- [Given exercise] Copy out every line again verbatim, from the line containing "This screenshot has width=1512, height=810." down through the line containing "Viewport: 841px width, 1400px", including both of those lines.

- [Source records]
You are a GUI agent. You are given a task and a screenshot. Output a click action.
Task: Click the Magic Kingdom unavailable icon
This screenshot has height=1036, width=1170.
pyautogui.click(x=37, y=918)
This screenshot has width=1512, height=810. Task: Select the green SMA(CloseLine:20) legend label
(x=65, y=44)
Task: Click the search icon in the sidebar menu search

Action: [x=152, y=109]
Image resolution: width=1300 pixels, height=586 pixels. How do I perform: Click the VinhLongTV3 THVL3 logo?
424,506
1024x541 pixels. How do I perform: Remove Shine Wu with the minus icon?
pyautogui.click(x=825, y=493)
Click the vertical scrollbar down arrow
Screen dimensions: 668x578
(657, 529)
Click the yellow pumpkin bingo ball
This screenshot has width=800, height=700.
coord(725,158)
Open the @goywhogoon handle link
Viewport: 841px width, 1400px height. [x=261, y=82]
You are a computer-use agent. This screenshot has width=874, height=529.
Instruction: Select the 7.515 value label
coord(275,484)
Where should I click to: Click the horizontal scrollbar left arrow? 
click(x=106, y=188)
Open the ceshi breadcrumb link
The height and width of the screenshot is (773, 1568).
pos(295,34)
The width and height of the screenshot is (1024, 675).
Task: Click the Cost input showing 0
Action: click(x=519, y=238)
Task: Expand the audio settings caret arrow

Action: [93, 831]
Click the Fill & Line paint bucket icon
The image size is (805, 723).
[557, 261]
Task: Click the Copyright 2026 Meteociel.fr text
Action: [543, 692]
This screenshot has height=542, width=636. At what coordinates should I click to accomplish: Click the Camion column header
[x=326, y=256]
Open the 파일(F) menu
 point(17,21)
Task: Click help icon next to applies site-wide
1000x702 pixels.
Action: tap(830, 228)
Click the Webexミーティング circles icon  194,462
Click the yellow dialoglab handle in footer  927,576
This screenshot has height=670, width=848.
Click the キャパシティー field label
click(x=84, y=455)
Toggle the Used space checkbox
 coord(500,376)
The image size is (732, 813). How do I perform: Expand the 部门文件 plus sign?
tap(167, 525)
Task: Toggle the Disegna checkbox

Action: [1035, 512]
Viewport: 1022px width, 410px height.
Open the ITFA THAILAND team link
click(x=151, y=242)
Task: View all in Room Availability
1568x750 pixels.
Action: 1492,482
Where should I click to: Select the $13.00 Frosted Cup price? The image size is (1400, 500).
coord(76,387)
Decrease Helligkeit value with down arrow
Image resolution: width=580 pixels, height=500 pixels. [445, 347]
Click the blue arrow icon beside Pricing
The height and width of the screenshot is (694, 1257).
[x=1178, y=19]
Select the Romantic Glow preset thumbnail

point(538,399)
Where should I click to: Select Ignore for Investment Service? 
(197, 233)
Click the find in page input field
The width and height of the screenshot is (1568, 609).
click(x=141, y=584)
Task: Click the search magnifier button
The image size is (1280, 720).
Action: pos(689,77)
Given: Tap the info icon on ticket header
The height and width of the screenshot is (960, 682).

- [Exercise answer]
This screenshot has width=1512, height=810. Task: Select the green SMA(CloseLine:20) legend label
(x=65, y=44)
Task: Click the search icon in the sidebar menu search

Action: [x=152, y=109]
Image resolution: width=1300 pixels, height=586 pixels. How do I perform: Click the VinhLongTV3 THVL3 logo?
424,506
1024x541 pixels. How do I perform: Remove Shine Wu with the minus icon?
pyautogui.click(x=825, y=493)
Click the vertical scrollbar down arrow
Screen dimensions: 668x578
(657, 529)
Click the yellow pumpkin bingo ball
This screenshot has width=800, height=700.
coord(725,158)
Open the @goywhogoon handle link
Viewport: 841px width, 1400px height. [x=261, y=82]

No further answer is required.